Task to complete:
Every line of the material below should be retyped exactly.

Excerpted records:

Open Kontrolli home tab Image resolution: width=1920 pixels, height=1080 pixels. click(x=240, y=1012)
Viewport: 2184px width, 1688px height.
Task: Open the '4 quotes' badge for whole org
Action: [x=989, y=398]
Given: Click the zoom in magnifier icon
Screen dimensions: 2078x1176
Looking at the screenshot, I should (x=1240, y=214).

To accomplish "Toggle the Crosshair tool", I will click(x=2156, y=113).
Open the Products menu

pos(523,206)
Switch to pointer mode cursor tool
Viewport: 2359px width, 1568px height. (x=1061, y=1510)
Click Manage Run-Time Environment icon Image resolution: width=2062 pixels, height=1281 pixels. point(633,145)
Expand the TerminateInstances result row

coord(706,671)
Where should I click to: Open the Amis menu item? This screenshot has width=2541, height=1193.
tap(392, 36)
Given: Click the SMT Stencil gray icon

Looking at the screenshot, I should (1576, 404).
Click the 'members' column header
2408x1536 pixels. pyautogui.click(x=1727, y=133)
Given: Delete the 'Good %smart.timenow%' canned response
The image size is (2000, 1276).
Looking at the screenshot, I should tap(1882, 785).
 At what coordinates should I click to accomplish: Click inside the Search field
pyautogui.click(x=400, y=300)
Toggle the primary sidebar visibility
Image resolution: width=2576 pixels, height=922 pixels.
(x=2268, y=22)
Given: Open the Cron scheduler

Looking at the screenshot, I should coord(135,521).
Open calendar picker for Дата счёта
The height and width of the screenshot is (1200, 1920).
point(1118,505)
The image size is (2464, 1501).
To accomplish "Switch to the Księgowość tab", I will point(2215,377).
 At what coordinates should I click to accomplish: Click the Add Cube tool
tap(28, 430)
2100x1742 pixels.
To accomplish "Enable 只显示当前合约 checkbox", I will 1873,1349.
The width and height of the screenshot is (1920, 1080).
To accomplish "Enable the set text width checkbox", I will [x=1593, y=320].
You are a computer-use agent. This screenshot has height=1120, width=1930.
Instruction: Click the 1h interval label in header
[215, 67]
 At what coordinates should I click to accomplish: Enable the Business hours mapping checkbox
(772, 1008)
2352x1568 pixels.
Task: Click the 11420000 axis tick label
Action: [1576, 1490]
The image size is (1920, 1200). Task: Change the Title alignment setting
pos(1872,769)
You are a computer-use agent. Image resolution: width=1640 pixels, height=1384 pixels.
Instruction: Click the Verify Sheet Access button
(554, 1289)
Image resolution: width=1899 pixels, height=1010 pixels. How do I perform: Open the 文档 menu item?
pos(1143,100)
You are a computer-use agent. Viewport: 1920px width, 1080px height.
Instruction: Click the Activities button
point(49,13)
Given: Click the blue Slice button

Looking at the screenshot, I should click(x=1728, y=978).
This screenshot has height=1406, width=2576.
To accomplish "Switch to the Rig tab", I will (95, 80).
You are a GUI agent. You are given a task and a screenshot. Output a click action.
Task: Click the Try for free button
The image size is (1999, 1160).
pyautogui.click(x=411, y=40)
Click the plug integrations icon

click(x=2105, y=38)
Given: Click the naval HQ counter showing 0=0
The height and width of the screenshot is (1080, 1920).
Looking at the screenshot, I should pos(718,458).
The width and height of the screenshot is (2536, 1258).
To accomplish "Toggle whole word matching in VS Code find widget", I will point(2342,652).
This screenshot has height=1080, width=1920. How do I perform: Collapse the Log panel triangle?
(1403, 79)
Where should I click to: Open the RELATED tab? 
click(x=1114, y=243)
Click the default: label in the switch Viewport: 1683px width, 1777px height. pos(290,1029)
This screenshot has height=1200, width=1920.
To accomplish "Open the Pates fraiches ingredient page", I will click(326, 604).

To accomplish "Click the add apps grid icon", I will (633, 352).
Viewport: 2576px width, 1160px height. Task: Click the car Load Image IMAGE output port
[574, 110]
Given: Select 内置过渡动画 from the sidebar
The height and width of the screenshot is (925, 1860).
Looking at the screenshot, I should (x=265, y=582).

Exercise response:
Open Kontrolli home tab Image resolution: width=1920 pixels, height=1080 pixels. click(x=240, y=1012)
Viewport: 2184px width, 1688px height.
Task: Open the '4 quotes' badge for whole org
Action: [x=989, y=398]
Given: Click the zoom in magnifier icon
Screen dimensions: 2078x1176
Looking at the screenshot, I should (x=1240, y=214).

To accomplish "Toggle the Crosshair tool", I will click(x=2156, y=113).
Open the Products menu

pos(523,206)
Switch to pointer mode cursor tool
Viewport: 2359px width, 1568px height. (x=1061, y=1510)
Click Manage Run-Time Environment icon Image resolution: width=2062 pixels, height=1281 pixels. point(633,145)
Expand the TerminateInstances result row

coord(706,671)
Where should I click to: Open the Amis menu item? This screenshot has width=2541, height=1193.
tap(392, 36)
Given: Click the SMT Stencil gray icon

Looking at the screenshot, I should (1576, 404).
Click the 'members' column header
2408x1536 pixels. pyautogui.click(x=1727, y=133)
Given: Delete the 'Good %smart.timenow%' canned response
The image size is (2000, 1276).
Looking at the screenshot, I should tap(1882, 785).
 At what coordinates should I click to accomplish: Click inside the Search field
pyautogui.click(x=400, y=300)
Toggle the primary sidebar visibility
Image resolution: width=2576 pixels, height=922 pixels.
(x=2268, y=22)
Given: Open the Cron scheduler

Looking at the screenshot, I should coord(135,521).
Open calendar picker for Дата счёта
The height and width of the screenshot is (1200, 1920).
point(1118,505)
The image size is (2464, 1501).
To accomplish "Switch to the Księgowość tab", I will point(2215,377).
 At what coordinates should I click to accomplish: Click the Add Cube tool
tap(28, 430)
2100x1742 pixels.
To accomplish "Enable 只显示当前合约 checkbox", I will 1873,1349.
The width and height of the screenshot is (1920, 1080).
To accomplish "Enable the set text width checkbox", I will [x=1593, y=320].
You are a computer-use agent. This screenshot has height=1120, width=1930.
Instruction: Click the 1h interval label in header
[215, 67]
 At what coordinates should I click to accomplish: Enable the Business hours mapping checkbox
(772, 1008)
2352x1568 pixels.
Task: Click the 11420000 axis tick label
Action: [1576, 1490]
The image size is (1920, 1200). Task: Change the Title alignment setting
pos(1872,769)
You are a computer-use agent. Image resolution: width=1640 pixels, height=1384 pixels.
Instruction: Click the Verify Sheet Access button
(554, 1289)
Image resolution: width=1899 pixels, height=1010 pixels. How do I perform: Open the 文档 menu item?
pos(1143,100)
You are a computer-use agent. Viewport: 1920px width, 1080px height.
Instruction: Click the Activities button
point(49,13)
Given: Click the blue Slice button

Looking at the screenshot, I should click(x=1728, y=978).
This screenshot has height=1406, width=2576.
To accomplish "Switch to the Rig tab", I will (95, 80).
You are a GUI agent. You are given a task and a screenshot. Output a click action.
Task: Click the Try for free button
The image size is (1999, 1160).
pyautogui.click(x=411, y=40)
Click the plug integrations icon

click(x=2105, y=38)
Given: Click the naval HQ counter showing 0=0
The height and width of the screenshot is (1080, 1920).
Looking at the screenshot, I should pos(718,458).
The width and height of the screenshot is (2536, 1258).
To accomplish "Toggle whole word matching in VS Code find widget", I will point(2342,652).
This screenshot has height=1080, width=1920. How do I perform: Collapse the Log panel triangle?
(1403, 79)
Where should I click to: Open the RELATED tab? 
click(x=1114, y=243)
Click the default: label in the switch Viewport: 1683px width, 1777px height. pos(290,1029)
This screenshot has height=1200, width=1920.
To accomplish "Open the Pates fraiches ingredient page", I will click(326, 604).

To accomplish "Click the add apps grid icon", I will (633, 352).
Viewport: 2576px width, 1160px height. Task: Click the car Load Image IMAGE output port
[574, 110]
Given: Select 内置过渡动画 from the sidebar
The height and width of the screenshot is (925, 1860).
Looking at the screenshot, I should (x=265, y=582).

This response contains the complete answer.